Chapter 4 - What is Laravel?

Raise your hand if this sounds familiar

You’ve been tasked with adding a feature to your company’s existing system. Unfortunately, the system was written in PHP 4 and whoever the original programmer was, you suspect they watched a few too many “Wordpress Gone Wild” videos.

You’ve inherited this codebase with *gasp* no classes, a glut of global variables, and a structure not unlike a 50,000 piece jigsaw puzzle.

You curse your job, the short sightedness of the management-team, and whatever possessed you to want to make money by programming in the first place.

After all, programming should be fun. Right?

We’ve all been there.

Enter Laravel.

(Cue the sound of kettle drums: duh-duh duh-duh duh-da-duh)

Laravel is a framework for PHP which makes programming fun again.

Come on man … it’s just a framework

Laravel is not a new language. It’s only a framework. If you cut through all the hyperbole and look at its essence, Laravel is simply a PHP Framework.

Although, I do agree with the motto from the Laravel web site:

The PHP Framework for Web Artisans.

Ruby On Rails is just a framework. Yet look at the fandom behind it.

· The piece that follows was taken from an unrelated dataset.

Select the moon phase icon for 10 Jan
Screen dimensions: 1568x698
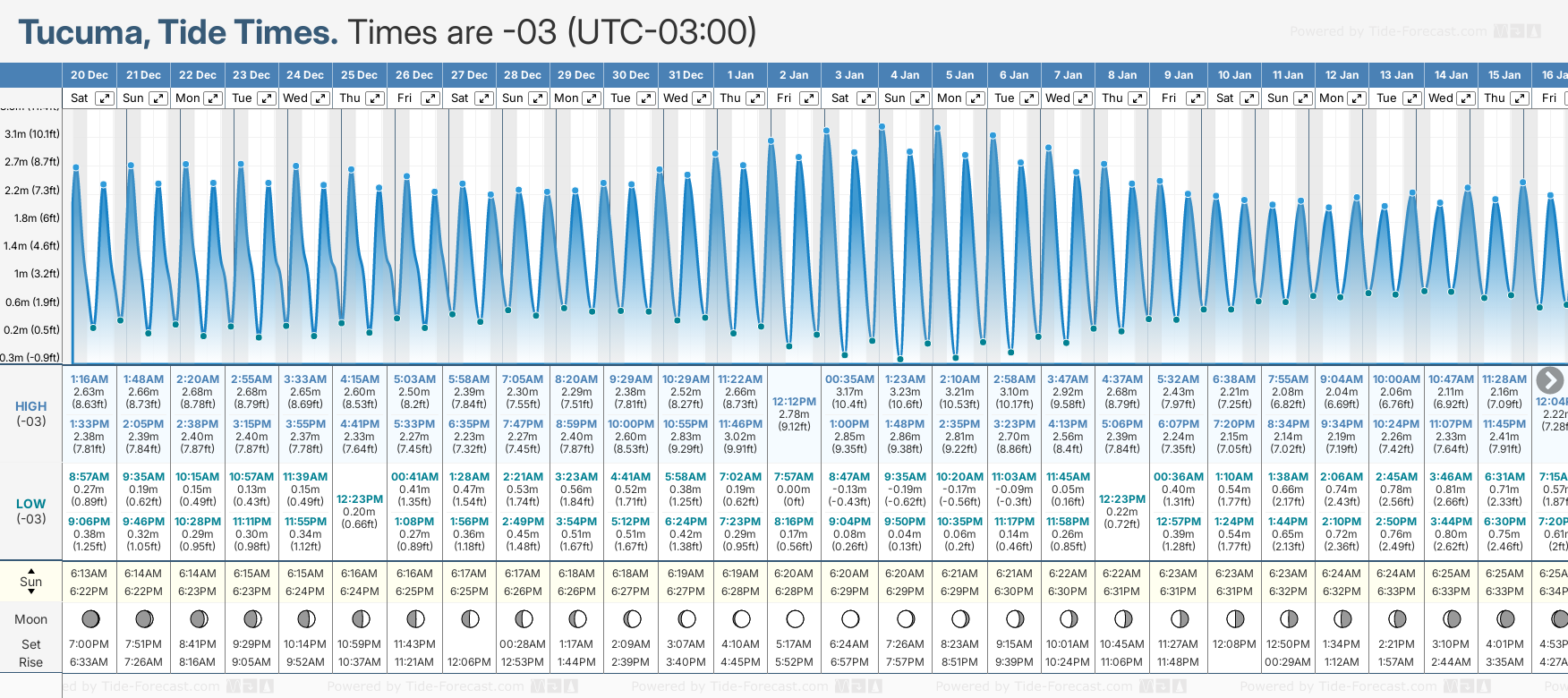point(1234,618)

Laravel’s not going to magically fix your PHP spaghetti code, but it provides you with a new, fast and elegant way to get stuff done. (Note, the concept of Getting Stuff Done is a reoccurring theme in this book.)

In short, Laravel provides you with an architecture that makes PHP programming a joy. You’ll be able to refactor existing code in a way that is expressive, stylish, and will be easy to maintain and expand in the future.

Laravel is not a panacea. If your existing codebase sucks, it’s going to be painful to get from where it is now to where it should be. That’s the nature of our industry.

But, if you want to move to a framework that allows simple expressivity (is that even a word?) then Laravel is the answer.